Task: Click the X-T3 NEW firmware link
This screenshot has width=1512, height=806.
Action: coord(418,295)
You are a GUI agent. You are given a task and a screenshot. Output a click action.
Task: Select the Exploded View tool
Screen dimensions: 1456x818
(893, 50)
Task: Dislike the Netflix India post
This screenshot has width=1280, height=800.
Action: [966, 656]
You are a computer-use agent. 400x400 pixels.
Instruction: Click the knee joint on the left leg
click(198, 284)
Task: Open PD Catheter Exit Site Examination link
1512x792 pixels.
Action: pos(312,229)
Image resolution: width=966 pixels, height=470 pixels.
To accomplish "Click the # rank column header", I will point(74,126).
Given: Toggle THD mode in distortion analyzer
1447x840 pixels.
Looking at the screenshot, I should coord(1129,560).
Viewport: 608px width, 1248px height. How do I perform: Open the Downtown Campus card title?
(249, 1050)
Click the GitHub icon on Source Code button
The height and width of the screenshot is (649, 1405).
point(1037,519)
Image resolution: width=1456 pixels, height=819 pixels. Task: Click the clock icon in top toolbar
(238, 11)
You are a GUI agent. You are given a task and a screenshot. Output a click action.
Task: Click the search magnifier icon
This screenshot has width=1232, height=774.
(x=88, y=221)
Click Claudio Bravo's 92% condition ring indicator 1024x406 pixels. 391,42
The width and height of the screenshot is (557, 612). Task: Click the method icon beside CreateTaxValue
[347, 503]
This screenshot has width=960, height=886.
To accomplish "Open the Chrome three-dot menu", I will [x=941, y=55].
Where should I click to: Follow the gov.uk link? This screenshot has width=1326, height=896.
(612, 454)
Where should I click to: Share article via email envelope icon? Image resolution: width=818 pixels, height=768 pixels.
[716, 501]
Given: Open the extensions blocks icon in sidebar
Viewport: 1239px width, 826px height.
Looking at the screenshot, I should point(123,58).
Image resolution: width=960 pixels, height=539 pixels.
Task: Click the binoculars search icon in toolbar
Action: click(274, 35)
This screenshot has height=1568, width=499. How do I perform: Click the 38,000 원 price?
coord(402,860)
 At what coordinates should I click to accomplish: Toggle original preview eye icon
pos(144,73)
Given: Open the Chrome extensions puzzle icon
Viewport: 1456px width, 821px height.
══════
• _SHORT EXERCISE_
Pick out each line of the material above that contains the word "search", and copy those lines.

• _WRITTEN SOLUTION_
Task: Click the search magnifier icon
Task: Click the binoculars search icon in toolbar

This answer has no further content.